3) Because Asian Girls are All Passive Demure China Dolls…?!?!


Okay okay, seriously, WHO THE FUCK DO I HAVE TO BLOW IN ORDER TO GET A DAMN FULL FACE OF AN ASIAN GIRL WITH HER EYES TOWARDS THE AUDIENCE ON THE DAMN COVER?!?!?!?!

For white teenage girls, the covers a la Melissa Marr/Kelley Armstrong/Alyson Noel are not, as of yet, all they get for cover models on their YA books. We have white women cover modeling their full faces, a full figure, their back figure, their side profile, a close up of their eyes ETC. And sure not all YA books about white teenage girls make it on the shelves but YA books featuring white female protagonists do dominate the YA shelves and even if we weren't happy with the way one type of cover featured (white) women, we could just move to the next shelf and more or less easily find another one that will have active women looking head on at her audience.
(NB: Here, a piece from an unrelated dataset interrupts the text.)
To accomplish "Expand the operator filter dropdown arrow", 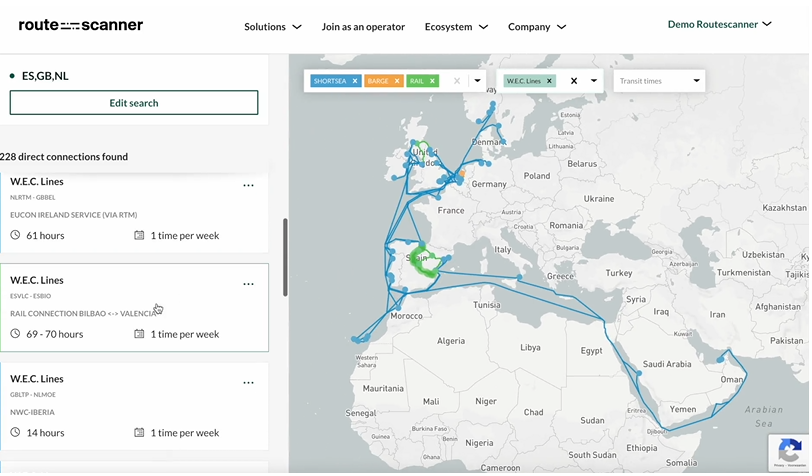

Let me tell you something about the likelihood of getting a FULL, eyes-looking-out-at-the-audience distinctly Asian face on the foreground of the cover for YA books: Maybe 1 or 2 covers from 1 publishing house, every one or two years. Probably 3 years if we're only including these types of covers with Asian authors.*

Do you see - do you understand, how amazing and incredible it was to have the Silver Phoenix original cover the way it was? Nevermind just YA books, across all genres and categories of the US publishing industry, fiction featuring Asian females almost never ever show a full face like that, the EYES so clearly shown. It's not that these covers never happen, but that they come so rarely I could probably count them on my fingers and they always grab my eyes because they're like crumbs to me, to those starving for Asian representation I can get behind on fully.


If ever I get an Asian female protagonist's FACE on my cover it's usually with her head bent a little forward, eyes lowered and showing the eyelashes. Because the face of Asian women is a demure and quiet one, see?!?!?!?!

The fact that the book buyers refused to have this face on their shelves, the fact that now we have another cover of a teenage girl who is of Asian descent displayed as being passive and demure is like ten steps back from where the original book packaging has gone. And I won't lie: this hurts me. As a teenage girl of Chinese ethnicity, this hurts like burning.

What will it take for active!Asian protagonists to be fairly portrayed on covers AND be shelved in bookstores faced-out for readers to buy? WHAT WILL IT TAKE?!

A Post Script:

My father once cautioned me against hoping for so much. Don't look for Asian faces in Hollywood, don't look for Asian faces in this white-dominated world, if I really needed one watch a Mainland China film, a Hong Kong drama, a Taiwanese rock concert -- but I'm still here. I'm still asking. And maybe my dad is right, maybe this path can only lead to disappointment and heartbreak as this book making industry keeps making all the signs that they just don't give a damn about what I want, but I have met some good people on this blog, and I'm still young (maybe childish?) enough to believe in change.

Thank you to all who read this post to the end. Thank you for listening. If you care at all about this, as a YA reader, as a believer in rightful Asian representation in fiction, whatever, please consider spreading the word, speaking up. Words are the start of change, and silence only reinforces the status quo. (Disclaimer: I cannot and am not obliging anyone to speak out! If you don't care, then you don't care, I can't make you change your mind.)

Finally, an embed video of Silver Phoenix's book trailer. Because Cindy Pon wrote a beautiful story, and everyone should give it shot:



(If you liked the trailer and wish to read a few sample pages, you can find the first 70 pages of Silver Phoenix here.)

*Not sure how empirically I can prove this, but I find that most of the full Asian faces I see on covers have a white author attached to writing it. If you want to prove me wrong and that the cover treatment on Asian content for white and Asian authors are completely level and exactly the same, go ahead. I'll listen.